“Public” broadcasting will always go after Trump, so their Week In Politics segment on Weekend Edition Saturday obsessed over Jeffrey Epstein.
At least anchor Scott Simon played a clip of Trump throwing shade on Bill Clinton (which NPR doesn’t want to address): “You know, you should focus on Clinton. You should focus on the president of Harvard, the former president of Harvard [Lawrence Summers, also Treasury Secretary under Clinton]. You should focus on some of the hedge fund guys. I'll give you a list. These guys lived with Jeffrey Epstein. I sure as hell didn't.”
Those Democrats were then immediately forgotten. Simon asked NPR political analyst Ron Elving:
SIMON: Ron, where do you see this controversy headed?
ELVING: It could go any number of directions, but it's not going away. It seems to travel at Trump's speed wherever he goes. He got an Epstein question getting on the plane here, another when he landed in Scotland....
So he has to hope it all goes away before the fall. But right now, Epstein is the one name in the news as often as Trump, and the two are being endlessly linked in story after story, with all those chummy photos from back in the day.

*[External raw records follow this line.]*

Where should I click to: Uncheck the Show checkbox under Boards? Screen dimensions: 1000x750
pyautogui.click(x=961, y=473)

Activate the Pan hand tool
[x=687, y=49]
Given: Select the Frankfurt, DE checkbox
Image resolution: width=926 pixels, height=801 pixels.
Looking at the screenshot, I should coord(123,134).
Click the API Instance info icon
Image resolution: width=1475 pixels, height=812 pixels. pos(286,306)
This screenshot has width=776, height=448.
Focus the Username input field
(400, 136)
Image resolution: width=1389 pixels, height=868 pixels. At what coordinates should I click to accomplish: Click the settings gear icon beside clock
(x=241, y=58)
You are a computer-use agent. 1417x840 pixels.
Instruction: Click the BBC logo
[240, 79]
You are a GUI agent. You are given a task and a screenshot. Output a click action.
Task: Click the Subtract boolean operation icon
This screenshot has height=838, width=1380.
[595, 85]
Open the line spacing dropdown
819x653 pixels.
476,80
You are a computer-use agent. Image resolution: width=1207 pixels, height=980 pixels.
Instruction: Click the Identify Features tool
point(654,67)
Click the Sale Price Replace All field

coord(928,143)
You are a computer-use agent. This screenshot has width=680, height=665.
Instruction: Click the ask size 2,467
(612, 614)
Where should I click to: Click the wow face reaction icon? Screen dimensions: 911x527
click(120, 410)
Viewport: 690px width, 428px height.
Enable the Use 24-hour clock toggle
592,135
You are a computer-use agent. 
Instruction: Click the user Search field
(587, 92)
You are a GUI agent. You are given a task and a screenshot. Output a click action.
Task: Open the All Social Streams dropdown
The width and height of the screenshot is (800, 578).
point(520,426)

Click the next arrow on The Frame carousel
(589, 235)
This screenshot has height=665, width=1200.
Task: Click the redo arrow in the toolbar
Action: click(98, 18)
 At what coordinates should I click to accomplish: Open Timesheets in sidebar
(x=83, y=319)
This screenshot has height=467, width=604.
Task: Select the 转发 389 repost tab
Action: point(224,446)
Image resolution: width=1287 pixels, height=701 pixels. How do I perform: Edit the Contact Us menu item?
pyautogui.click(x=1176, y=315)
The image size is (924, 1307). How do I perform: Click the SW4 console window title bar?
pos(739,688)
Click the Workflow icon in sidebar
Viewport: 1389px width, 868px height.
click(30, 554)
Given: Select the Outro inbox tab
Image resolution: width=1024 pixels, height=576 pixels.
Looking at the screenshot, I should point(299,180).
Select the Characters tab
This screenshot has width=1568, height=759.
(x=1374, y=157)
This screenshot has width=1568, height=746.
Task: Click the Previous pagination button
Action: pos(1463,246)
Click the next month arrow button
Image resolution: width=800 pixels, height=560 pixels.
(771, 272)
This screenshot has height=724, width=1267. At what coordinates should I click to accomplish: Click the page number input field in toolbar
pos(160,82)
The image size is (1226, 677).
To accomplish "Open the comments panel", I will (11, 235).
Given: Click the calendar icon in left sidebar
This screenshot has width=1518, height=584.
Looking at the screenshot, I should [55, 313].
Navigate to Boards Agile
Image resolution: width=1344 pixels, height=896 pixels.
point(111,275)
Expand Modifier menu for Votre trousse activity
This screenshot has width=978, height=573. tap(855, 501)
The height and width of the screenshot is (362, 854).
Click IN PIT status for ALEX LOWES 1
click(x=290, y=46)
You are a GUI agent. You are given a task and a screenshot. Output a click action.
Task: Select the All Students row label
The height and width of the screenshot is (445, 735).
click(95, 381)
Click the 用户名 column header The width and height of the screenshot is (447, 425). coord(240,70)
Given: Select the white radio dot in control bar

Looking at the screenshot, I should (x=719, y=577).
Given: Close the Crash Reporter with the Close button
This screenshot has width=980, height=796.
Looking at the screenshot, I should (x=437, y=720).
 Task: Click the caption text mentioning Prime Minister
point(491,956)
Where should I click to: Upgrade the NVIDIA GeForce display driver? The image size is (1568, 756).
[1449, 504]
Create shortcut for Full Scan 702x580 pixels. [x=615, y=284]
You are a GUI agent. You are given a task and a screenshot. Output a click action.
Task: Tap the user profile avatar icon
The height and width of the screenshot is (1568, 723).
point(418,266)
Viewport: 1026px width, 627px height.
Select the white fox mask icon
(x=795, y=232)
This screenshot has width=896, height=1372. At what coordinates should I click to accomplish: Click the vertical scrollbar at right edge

This is one of those things that liberal journalists do that sounds like passive-aggressive bullying: “So we just happen to be endlessly linking you with a notorious sex-trafficker in story after story, with all those chummy photos. Gosh, how does this keep happening?” They wonder why people hate them.
Simon and Elving didn’t find the Russiagate hoax worth discussing. On Wednesday’s Morning Edition, they carried this tilted headline: “President Trump deflects questions about Epstein probe with accusations about Obama.” The online summary: “President Trump turned to a nearly 8-year-old controversy Tuesday when asked about the Jeffrey Epstein scandal that's been plaguing him for weeks, pivoting to Russian meddling in the 2016 election.”
The media are never “deflecting” when they choose the Trump-punishing story over the Democrat-scrutinizing story.
But you have to laugh at the sound of this: Trump turned to an outdated "nearly 8-year-old controversy" when we’re trying to punish him with a birthday card he allegedly sent to Jeffrey Epstein 22 years ago.